• [Exercise] Copy all entries without alteration and skip the pictures they hold.

Input data Block Start

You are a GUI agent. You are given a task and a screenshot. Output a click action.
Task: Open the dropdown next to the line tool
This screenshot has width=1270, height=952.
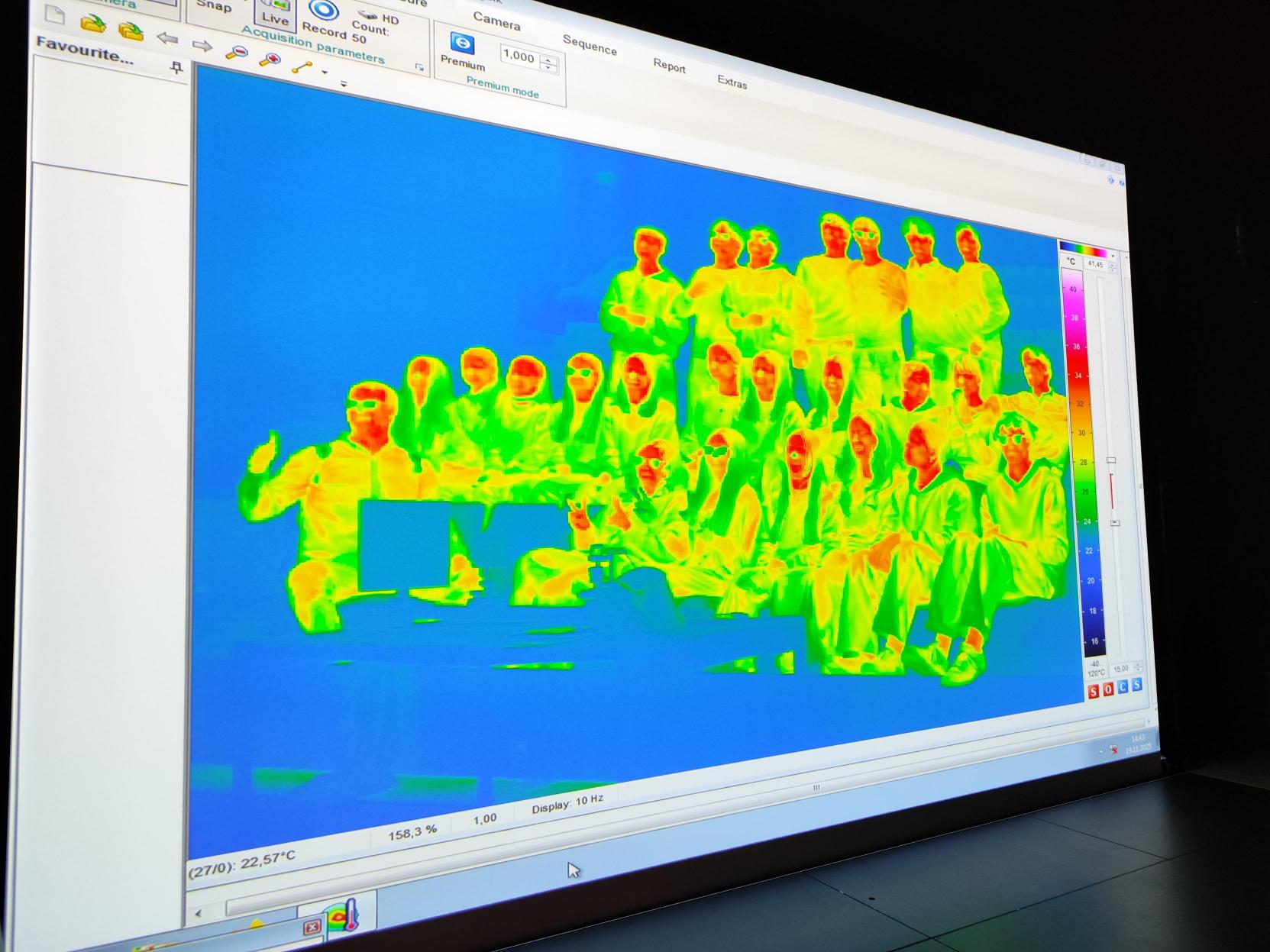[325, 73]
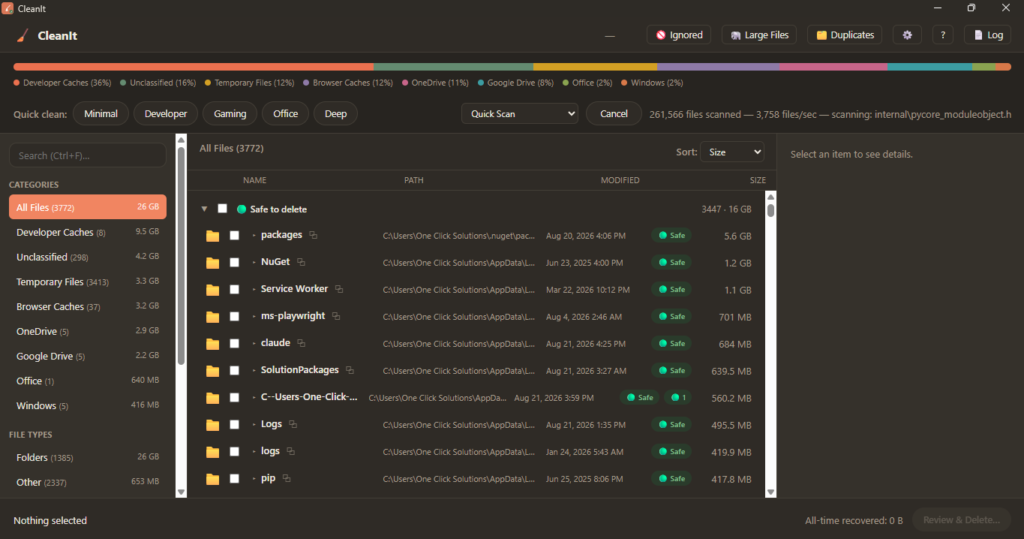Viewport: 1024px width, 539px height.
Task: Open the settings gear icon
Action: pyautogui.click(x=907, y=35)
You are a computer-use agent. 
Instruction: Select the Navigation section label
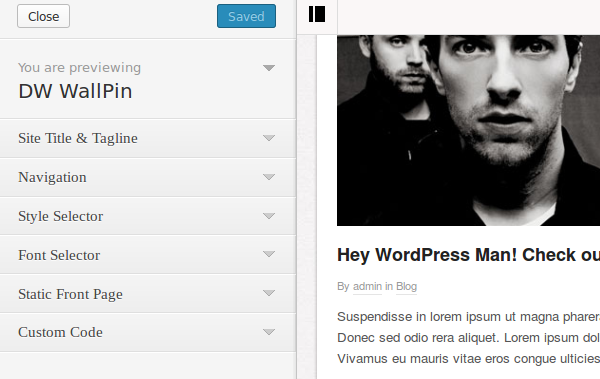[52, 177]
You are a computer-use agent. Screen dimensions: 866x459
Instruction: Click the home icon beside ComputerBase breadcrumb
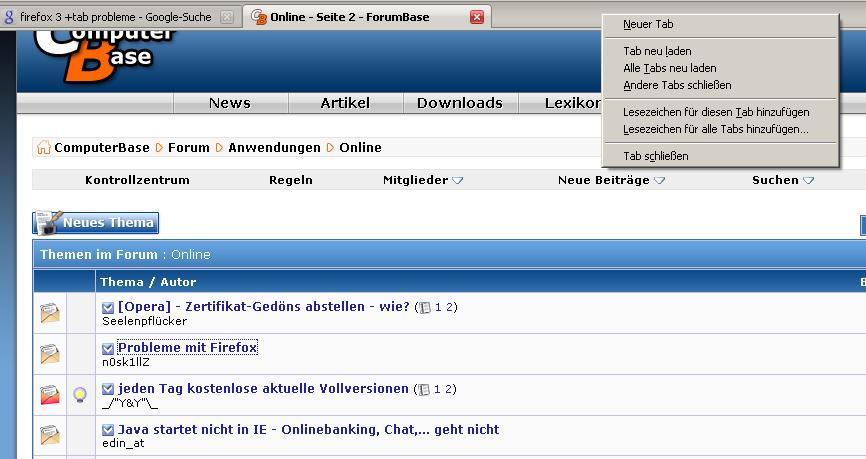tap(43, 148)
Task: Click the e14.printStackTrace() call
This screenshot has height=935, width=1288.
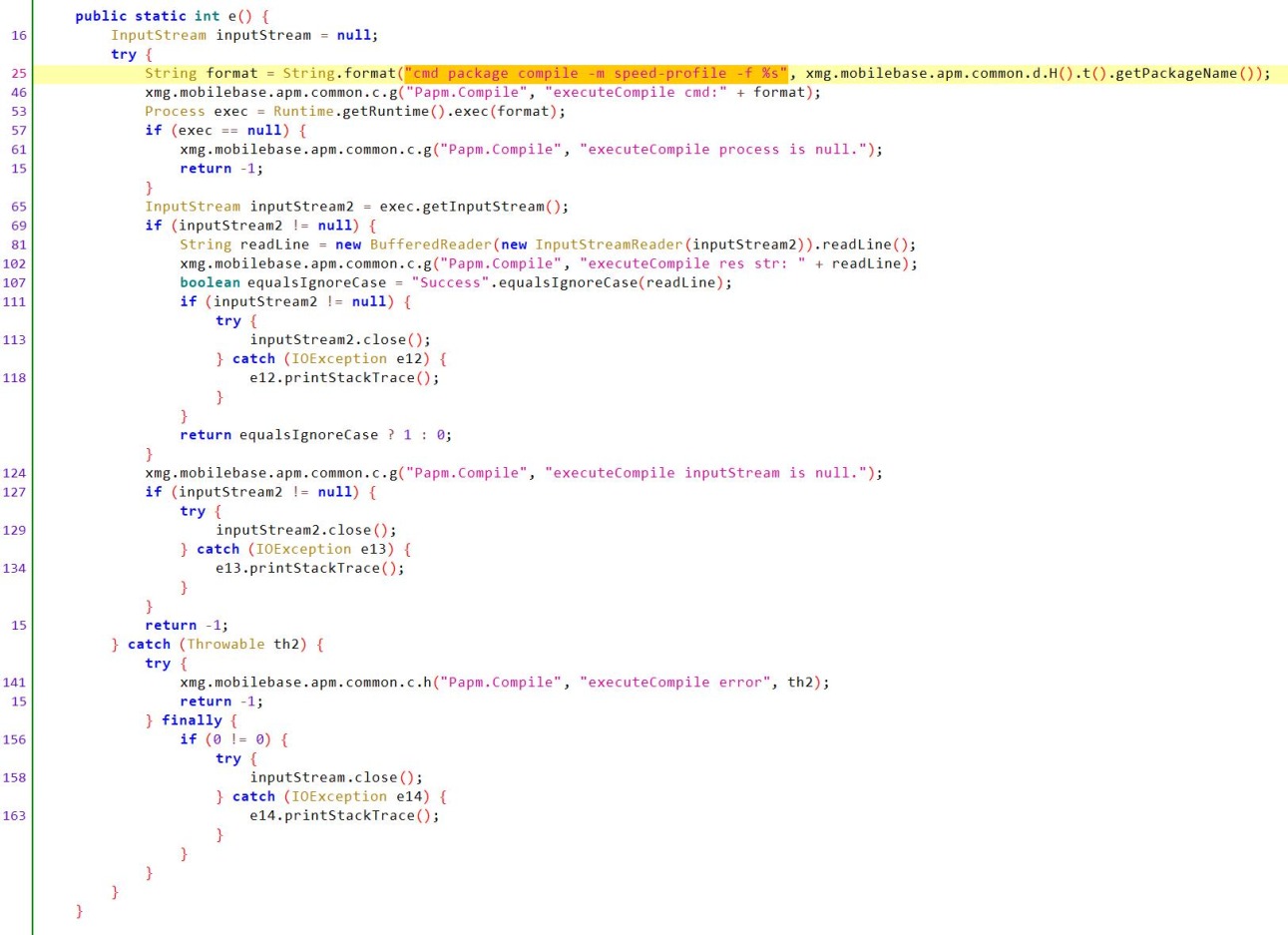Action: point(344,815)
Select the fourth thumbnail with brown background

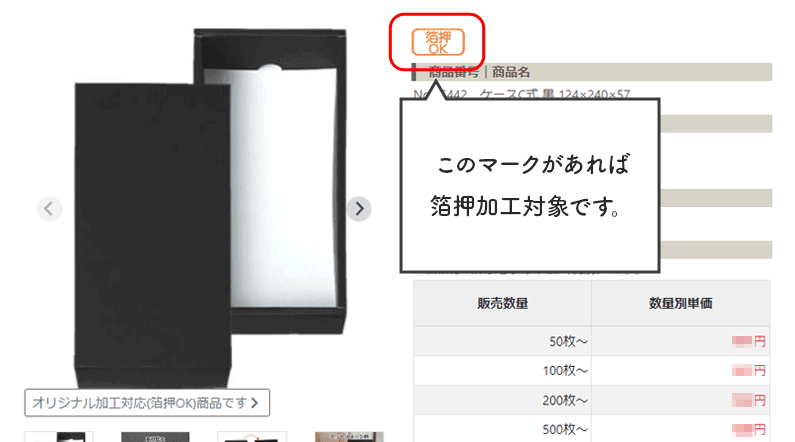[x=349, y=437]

Input data Block End

• [Reply to the exercise]
You are a GUI agent. You are given a task and a screenshot. Output a click action.
Task: Open the dropdown next to the line tool
This screenshot has width=1270, height=952.
[325, 73]
Viewport: 1024px width, 539px height.
Task: Open the settings gear icon
Action: pyautogui.click(x=907, y=35)
You are a computer-use agent. 
Instruction: Select the Navigation section label
[52, 177]
You are a computer-use agent. Screen dimensions: 866x459
Instruction: Click the home icon beside ComputerBase breadcrumb
tap(43, 148)
Task: Click the e14.printStackTrace() call
This screenshot has height=935, width=1288.
Action: point(344,815)
Select the fourth thumbnail with brown background

[x=349, y=437]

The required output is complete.